- [Stored data entries]
--------------------

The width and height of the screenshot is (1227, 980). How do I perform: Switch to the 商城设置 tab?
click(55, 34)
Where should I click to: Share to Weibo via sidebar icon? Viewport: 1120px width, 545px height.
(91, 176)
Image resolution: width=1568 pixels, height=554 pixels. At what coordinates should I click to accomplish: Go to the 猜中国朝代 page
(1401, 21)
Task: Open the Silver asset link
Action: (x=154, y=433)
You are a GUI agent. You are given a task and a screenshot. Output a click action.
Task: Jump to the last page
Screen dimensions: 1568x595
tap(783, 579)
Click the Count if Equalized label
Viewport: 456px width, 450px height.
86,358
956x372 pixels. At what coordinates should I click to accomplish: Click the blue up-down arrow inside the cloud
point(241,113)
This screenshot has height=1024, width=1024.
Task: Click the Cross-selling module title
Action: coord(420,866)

--------------------

- [Activity]
Keep only the lines from the one containing "Image resolution: width=1568" to the end of the entries, and repeat them exactly.

- [Reply]
Image resolution: width=1568 pixels, height=554 pixels. At what coordinates should I click to accomplish: Go to the 猜中国朝代 page
(1401, 21)
Task: Open the Silver asset link
Action: (x=154, y=433)
You are a GUI agent. You are given a task and a screenshot. Output a click action.
Task: Jump to the last page
Screen dimensions: 1568x595
tap(783, 579)
Click the Count if Equalized label
Viewport: 456px width, 450px height.
86,358
956x372 pixels. At what coordinates should I click to accomplish: Click the blue up-down arrow inside the cloud
point(241,113)
This screenshot has height=1024, width=1024.
Task: Click the Cross-selling module title
Action: coord(420,866)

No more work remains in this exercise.